## Directions for this task
Whenever a line in the data contains "agent", show that line.
-- Opening Marker --
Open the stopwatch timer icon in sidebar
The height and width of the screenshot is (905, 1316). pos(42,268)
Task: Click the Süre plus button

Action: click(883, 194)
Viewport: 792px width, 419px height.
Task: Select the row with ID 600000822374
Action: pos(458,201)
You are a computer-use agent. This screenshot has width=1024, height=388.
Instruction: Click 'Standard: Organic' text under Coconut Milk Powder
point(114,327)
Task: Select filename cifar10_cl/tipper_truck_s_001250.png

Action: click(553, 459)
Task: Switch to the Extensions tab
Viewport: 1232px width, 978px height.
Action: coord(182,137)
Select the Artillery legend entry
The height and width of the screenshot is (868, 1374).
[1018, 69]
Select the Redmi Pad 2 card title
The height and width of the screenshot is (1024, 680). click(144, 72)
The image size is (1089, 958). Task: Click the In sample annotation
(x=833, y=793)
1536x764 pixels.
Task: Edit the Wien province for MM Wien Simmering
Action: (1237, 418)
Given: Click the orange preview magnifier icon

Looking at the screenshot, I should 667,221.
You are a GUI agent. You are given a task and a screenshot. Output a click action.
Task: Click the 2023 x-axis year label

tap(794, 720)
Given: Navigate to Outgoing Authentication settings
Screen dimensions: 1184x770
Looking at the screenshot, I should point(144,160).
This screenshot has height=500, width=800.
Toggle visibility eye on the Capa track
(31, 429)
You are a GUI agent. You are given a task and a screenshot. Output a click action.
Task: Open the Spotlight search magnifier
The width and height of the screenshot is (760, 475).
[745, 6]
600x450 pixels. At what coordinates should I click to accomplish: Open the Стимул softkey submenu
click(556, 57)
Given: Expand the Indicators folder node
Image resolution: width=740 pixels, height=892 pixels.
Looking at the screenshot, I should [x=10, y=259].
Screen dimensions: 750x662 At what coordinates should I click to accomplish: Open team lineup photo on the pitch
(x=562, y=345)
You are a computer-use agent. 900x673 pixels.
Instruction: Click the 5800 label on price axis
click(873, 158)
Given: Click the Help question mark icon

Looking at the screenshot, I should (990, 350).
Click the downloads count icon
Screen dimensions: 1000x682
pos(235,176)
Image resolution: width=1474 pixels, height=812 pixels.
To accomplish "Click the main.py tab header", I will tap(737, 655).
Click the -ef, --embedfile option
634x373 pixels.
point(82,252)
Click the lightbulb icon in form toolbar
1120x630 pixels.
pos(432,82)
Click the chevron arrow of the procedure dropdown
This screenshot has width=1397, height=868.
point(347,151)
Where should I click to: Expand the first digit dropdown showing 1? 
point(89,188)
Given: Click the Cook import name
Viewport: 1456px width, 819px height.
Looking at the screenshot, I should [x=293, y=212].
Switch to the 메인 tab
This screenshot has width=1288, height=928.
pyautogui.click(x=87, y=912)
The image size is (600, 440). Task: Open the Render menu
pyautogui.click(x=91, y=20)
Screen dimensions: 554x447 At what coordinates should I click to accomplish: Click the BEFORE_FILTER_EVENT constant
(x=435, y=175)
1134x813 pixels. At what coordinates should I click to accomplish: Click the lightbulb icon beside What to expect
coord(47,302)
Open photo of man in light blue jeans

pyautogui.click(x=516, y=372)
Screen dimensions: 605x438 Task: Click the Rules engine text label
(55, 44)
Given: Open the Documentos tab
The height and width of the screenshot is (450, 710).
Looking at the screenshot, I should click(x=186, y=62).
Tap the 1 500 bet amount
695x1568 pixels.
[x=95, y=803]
-- Closing Marker --
## Answer below
You are a computer-use agent. This screenshot has width=1024, height=388.
You are a GUI agent. You are given a task and a screenshot. Output a click action.
You are a GUI agent. You are given a task and a screenshot. Output a click action.
You are a computer-use agent. 900x673 pixels.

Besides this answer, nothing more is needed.